Los Alamos had no crime. They did not have a cemetery. Because nobody was from Los Alamos, when you passed away, you were sent back to your home. So there were no cemeteries. There was no crime. There was no kidnapping. It was ideal, an ideal situation to have children—to be able to have this kind of freedom to grow up in this environment.

We would take off on this mesa to go hiking or wherever we wanted to go. And there would be a man that would come out of a house. We didn’t know who he was. We knew he probably had to be someone pretty special because he lived in a big house, a regular house. An, he had some dogs and he would say, like, “You know where are you going?” There was very little talking going on. “Where are you going?” 

We’d say, “Hiking.” 

He’d say, “Can I come along?” 

“Sure!”

So he would come along with us, and we would get on this mesa. We found an old farmhouse up there that was dilapidated and torn down. I don’t know who lived there. I don’t know who occupied it. But that was kind of our destination, where we would go with our little sack lunch. And then we would sit down, me and my friends. And this gentleman that had come along with us, he didn’t have anything to eat. So I would break my peanut butter and jelly in two and I would say, “Have some of my sandwich.” Sometimes he’d take it, sometimes he wouldn’t, but sometimes one of my other friends would give him something to eat. And that was the way it was. This happened more times than not, going hiking with this individual. 

I didn’t realize who this was until I was probably in high school later on, that this man was Robert Oppenheimer. He had his little hat on. He had his pipe. He used to sit down on a rock with us and fill up his pipe and smoke it. There was really not a lot of conversation at all. We’d go down to the creek. I can remember going to a creek and dipping in and getting water with our hands. We’d just lean down and drink water from this clear, beautiful creek that they had. He had accompanied me several times going down to wash his face or get a drink of water because the water was so clear and so beautiful. So that was my experience with Robert Oppenheimer. 

The military, whatever the military had, we were allowed to participate in any activities that they had. They had a bowling place where they went bowling, but we had to set our own pins. So we would take turns rolling the ball and there was a very—it wasn’t like you got today where the balls automatically come back. Someone would have to be there. There was a roundabout way to get these balls back to you. And then, we had to set the pins up on the floor and then straddle this apparatus so that the pins, when they came up, it didn’t hit you in the head. That was our bowling. 

There was one facility there that the military had where they would have parties at night. They would have concerts at night. They would have wrestling at night. I’ve seen all the big bands—Artie Shaw, Count Basie—many, many times up there. All of these big, big bands would come up there. Sunday morning—that was Saturday night. Sunday morning, first thing Sunday morning, that place was cleaned. The military would clean it out. Mass would start at seven o’clock in the morning. And then that would clear out and they would clean all that out and then we had the Protestants then that would come in and have their church. And then after church was over they would clean all of that out and then we would have movies. Probably on Sunday afternoon we would go to a matinée and whatever they had showing that’s what we would see. It never cost any money. We never had any money. We just would go. I would go with my friends. We sat on benches in this movie theatre and see whatever movie they had. 
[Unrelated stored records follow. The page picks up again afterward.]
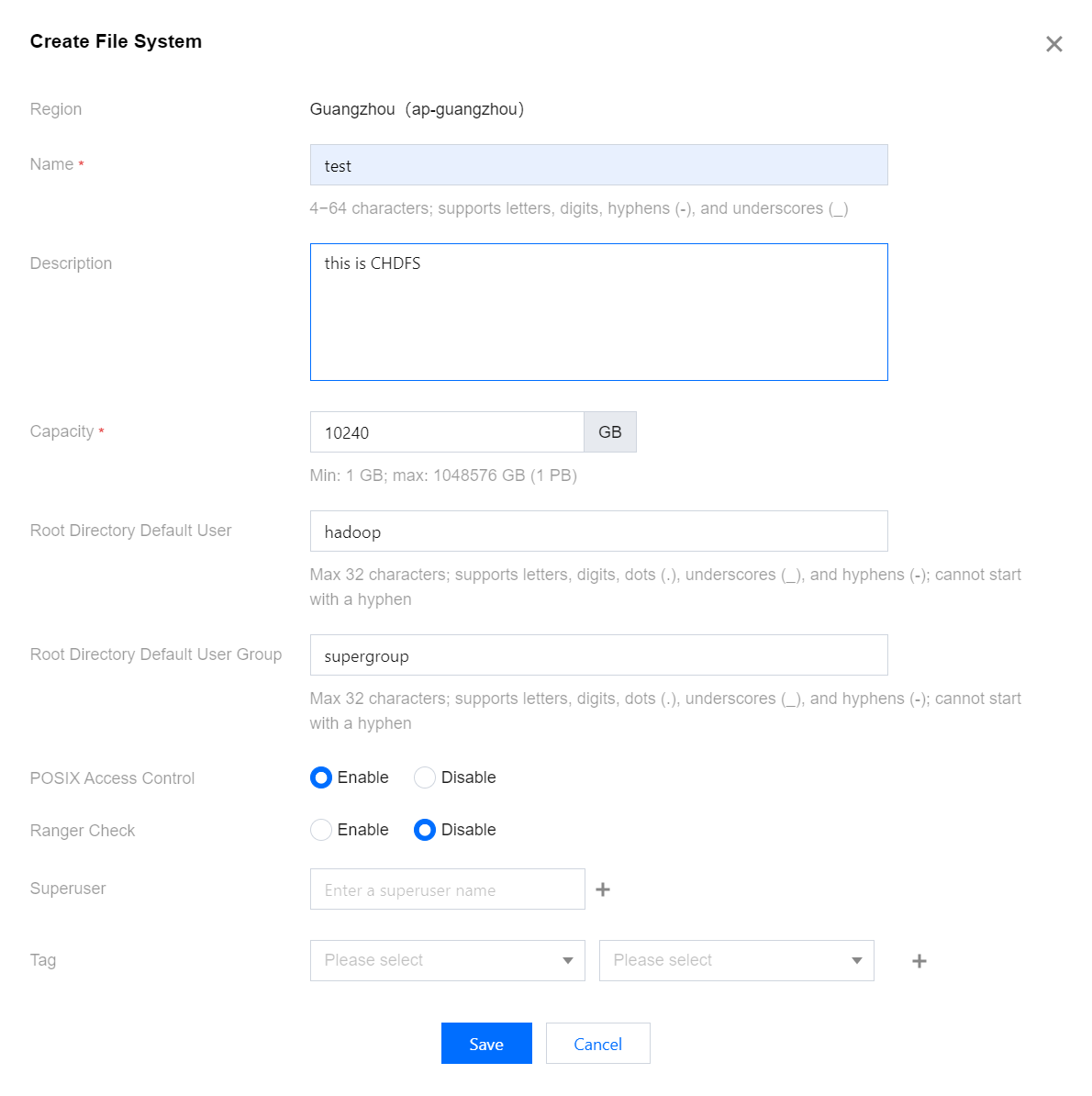Click the Name input field
The width and height of the screenshot is (1092, 1096).
[598, 165]
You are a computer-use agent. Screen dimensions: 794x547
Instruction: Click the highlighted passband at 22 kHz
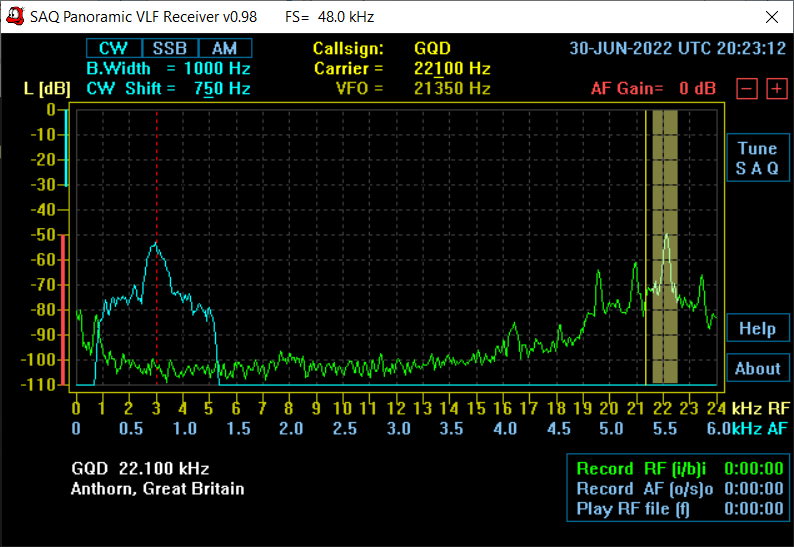point(664,245)
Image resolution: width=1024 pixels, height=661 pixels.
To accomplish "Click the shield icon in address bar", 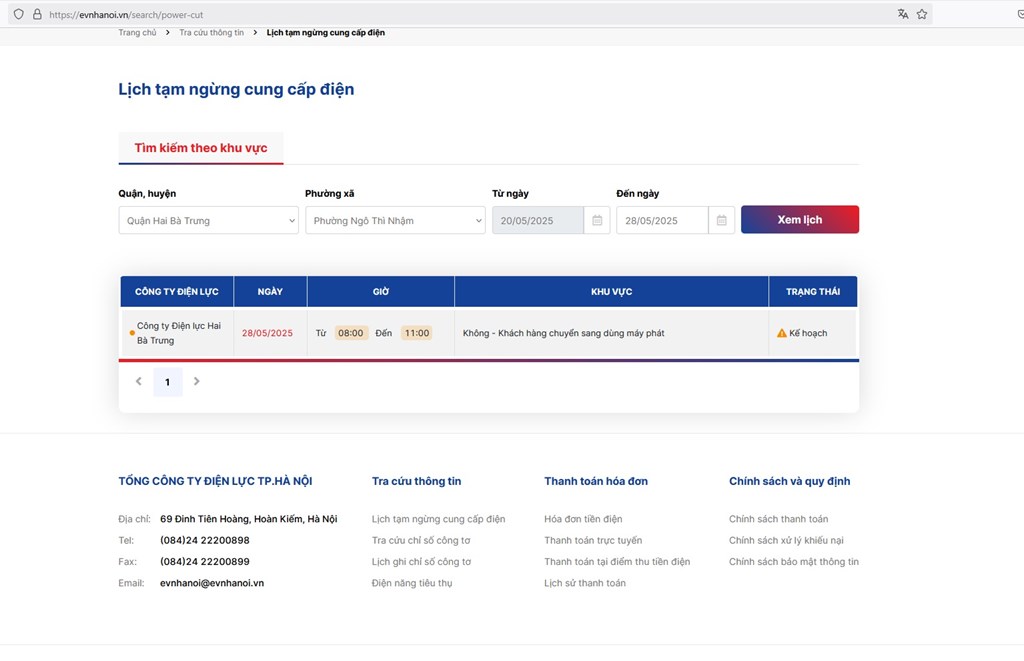I will point(18,14).
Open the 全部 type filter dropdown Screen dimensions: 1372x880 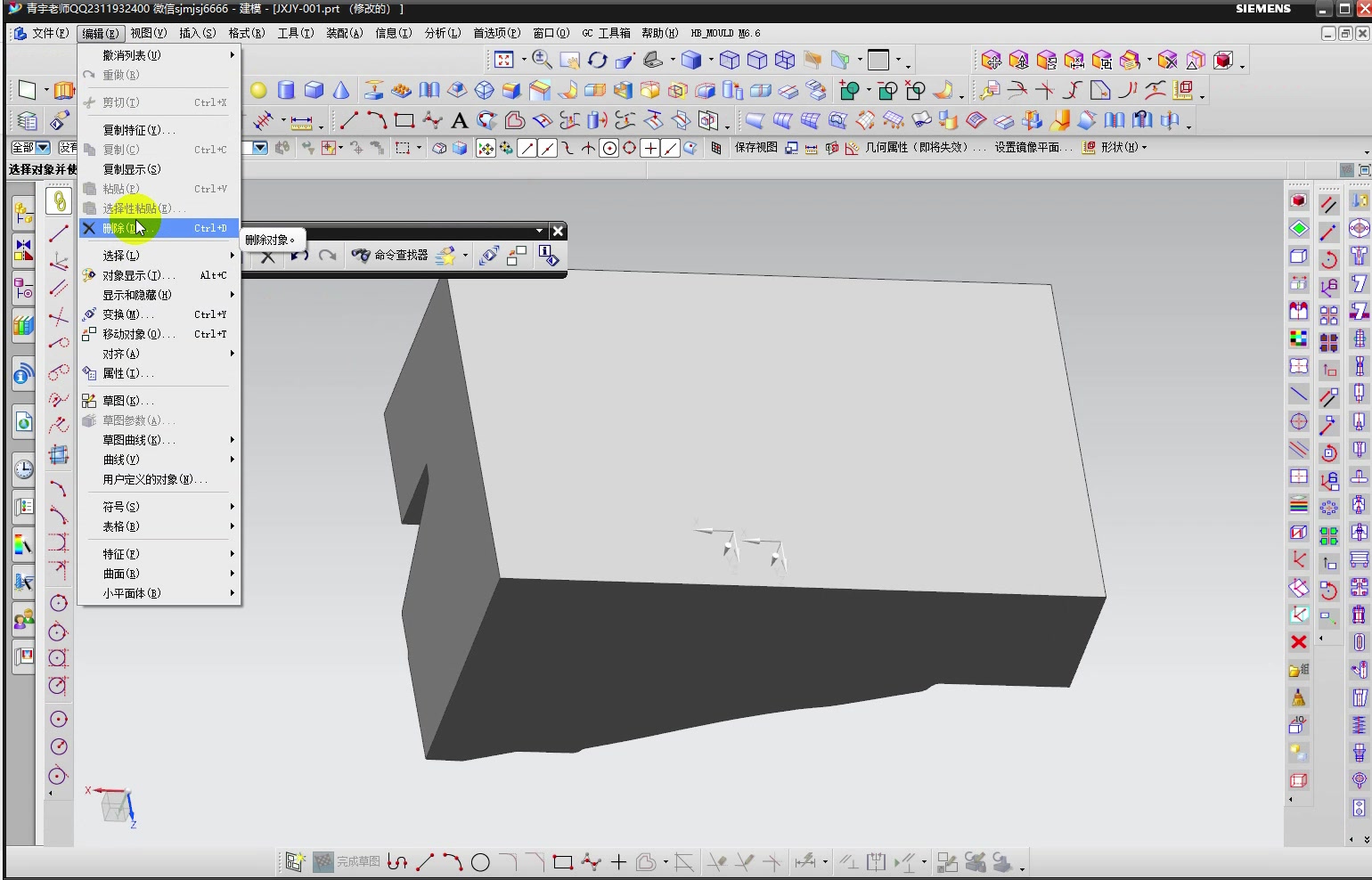pos(30,148)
My mother did shopping at the Commissary. They had a PX where we got little special things. I think they had cigarettes or whatever it was that they were selling. It was just a normal military environment. The military also built us an ice skating rink. That was on the back area going out of Los Alamos near the tech area, one of the Tech Areas. I don’t know if they built the little water or if it was a manmade little, tiny lake there. But in any case, to be able to skate we’d go and we’d have to clean it out. We’d have to clean the ice and there were great big shovels that we would use to push to clean off the snow so we could go ice-skating. It was a little far from the main neighborhoods where we lived. So in order to get there, an Army pickup truck would pick us up. And we would all climb in the back of this pickup truck and they would take us to the ice rink. We would skate and then when we got ready to go home one of us or two of us, we’d just go back out on the road and a pickup truck would be coming by—a military pickup truck—and they’d stop and we would get in the back of this pickup truck and they’d take us back up to the community. 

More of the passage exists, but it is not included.